◆ The task
The data below should be duplicated in full, unchanged.

### Records provided ###

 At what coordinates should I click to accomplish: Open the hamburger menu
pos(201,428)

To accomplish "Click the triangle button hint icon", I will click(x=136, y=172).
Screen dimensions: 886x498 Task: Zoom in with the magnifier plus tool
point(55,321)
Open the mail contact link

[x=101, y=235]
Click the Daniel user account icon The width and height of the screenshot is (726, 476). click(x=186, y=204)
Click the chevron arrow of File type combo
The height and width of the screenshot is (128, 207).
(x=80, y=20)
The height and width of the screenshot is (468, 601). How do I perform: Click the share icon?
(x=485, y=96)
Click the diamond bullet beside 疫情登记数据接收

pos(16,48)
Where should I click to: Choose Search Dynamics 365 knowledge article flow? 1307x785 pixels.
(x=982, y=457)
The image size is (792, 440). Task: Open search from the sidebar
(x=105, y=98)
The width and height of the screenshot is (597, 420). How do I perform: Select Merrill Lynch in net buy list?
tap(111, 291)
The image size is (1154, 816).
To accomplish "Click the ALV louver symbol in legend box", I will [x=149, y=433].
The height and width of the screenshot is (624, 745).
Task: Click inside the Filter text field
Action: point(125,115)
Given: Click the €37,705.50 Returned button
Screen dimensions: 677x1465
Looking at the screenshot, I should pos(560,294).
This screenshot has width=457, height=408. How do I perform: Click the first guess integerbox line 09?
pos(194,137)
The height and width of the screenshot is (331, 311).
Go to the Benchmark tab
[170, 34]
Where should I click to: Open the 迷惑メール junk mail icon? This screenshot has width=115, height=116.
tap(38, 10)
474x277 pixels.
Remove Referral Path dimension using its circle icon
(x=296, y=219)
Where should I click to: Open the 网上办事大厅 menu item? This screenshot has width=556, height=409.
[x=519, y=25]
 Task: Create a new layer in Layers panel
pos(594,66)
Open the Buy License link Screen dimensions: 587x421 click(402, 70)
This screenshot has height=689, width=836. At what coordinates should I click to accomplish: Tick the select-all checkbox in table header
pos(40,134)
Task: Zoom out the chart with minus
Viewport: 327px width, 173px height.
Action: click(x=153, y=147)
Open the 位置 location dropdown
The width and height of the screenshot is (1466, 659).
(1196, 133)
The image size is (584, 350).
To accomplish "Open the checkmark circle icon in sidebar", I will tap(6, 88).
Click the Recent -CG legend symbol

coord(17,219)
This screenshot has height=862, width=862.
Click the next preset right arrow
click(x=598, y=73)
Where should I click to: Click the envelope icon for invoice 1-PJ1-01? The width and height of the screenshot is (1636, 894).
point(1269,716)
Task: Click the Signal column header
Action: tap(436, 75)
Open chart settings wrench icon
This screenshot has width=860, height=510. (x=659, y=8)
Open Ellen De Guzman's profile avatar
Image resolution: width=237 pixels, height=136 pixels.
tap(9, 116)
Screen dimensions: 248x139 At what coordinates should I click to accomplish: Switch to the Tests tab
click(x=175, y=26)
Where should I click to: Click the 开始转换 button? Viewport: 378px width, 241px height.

###

◆ Response to this task
 At what coordinates should I click to accomplish: Open the hamburger menu
pos(201,428)

To accomplish "Click the triangle button hint icon", I will click(x=136, y=172).
Screen dimensions: 886x498 Task: Zoom in with the magnifier plus tool
point(55,321)
Open the mail contact link

[x=101, y=235]
Click the Daniel user account icon The width and height of the screenshot is (726, 476). click(x=186, y=204)
Click the chevron arrow of File type combo
The height and width of the screenshot is (128, 207).
(x=80, y=20)
The height and width of the screenshot is (468, 601). How do I perform: Click the share icon?
(x=485, y=96)
Click the diamond bullet beside 疫情登记数据接收

pos(16,48)
Where should I click to: Choose Search Dynamics 365 knowledge article flow? 1307x785 pixels.
(x=982, y=457)
The image size is (792, 440). Task: Open search from the sidebar
(x=105, y=98)
The width and height of the screenshot is (597, 420). How do I perform: Select Merrill Lynch in net buy list?
tap(111, 291)
The image size is (1154, 816).
To accomplish "Click the ALV louver symbol in legend box", I will [x=149, y=433].
The height and width of the screenshot is (624, 745).
Task: Click inside the Filter text field
Action: point(125,115)
Given: Click the €37,705.50 Returned button
Screen dimensions: 677x1465
Looking at the screenshot, I should pos(560,294).
This screenshot has width=457, height=408. How do I perform: Click the first guess integerbox line 09?
pos(194,137)
The height and width of the screenshot is (331, 311).
Go to the Benchmark tab
[170, 34]
Where should I click to: Open the 迷惑メール junk mail icon? This screenshot has width=115, height=116.
tap(38, 10)
474x277 pixels.
Remove Referral Path dimension using its circle icon
(x=296, y=219)
Where should I click to: Open the 网上办事大厅 menu item? This screenshot has width=556, height=409.
[x=519, y=25]
 Task: Create a new layer in Layers panel
pos(594,66)
Open the Buy License link Screen dimensions: 587x421 click(402, 70)
This screenshot has height=689, width=836. At what coordinates should I click to accomplish: Tick the select-all checkbox in table header
pos(40,134)
Task: Zoom out the chart with minus
Viewport: 327px width, 173px height.
Action: click(x=153, y=147)
Open the 位置 location dropdown
The width and height of the screenshot is (1466, 659).
(1196, 133)
The image size is (584, 350).
To accomplish "Open the checkmark circle icon in sidebar", I will tap(6, 88).
Click the Recent -CG legend symbol

coord(17,219)
This screenshot has height=862, width=862.
Click the next preset right arrow
click(x=598, y=73)
Where should I click to: Click the envelope icon for invoice 1-PJ1-01? The width and height of the screenshot is (1636, 894).
point(1269,716)
Task: Click the Signal column header
Action: tap(436, 75)
Open chart settings wrench icon
This screenshot has width=860, height=510. (x=659, y=8)
Open Ellen De Guzman's profile avatar
Image resolution: width=237 pixels, height=136 pixels.
tap(9, 116)
Screen dimensions: 248x139 At what coordinates should I click to accomplish: Switch to the Tests tab
click(x=175, y=26)
Where should I click to: Click the 开始转换 button? Viewport: 378px width, 241px height.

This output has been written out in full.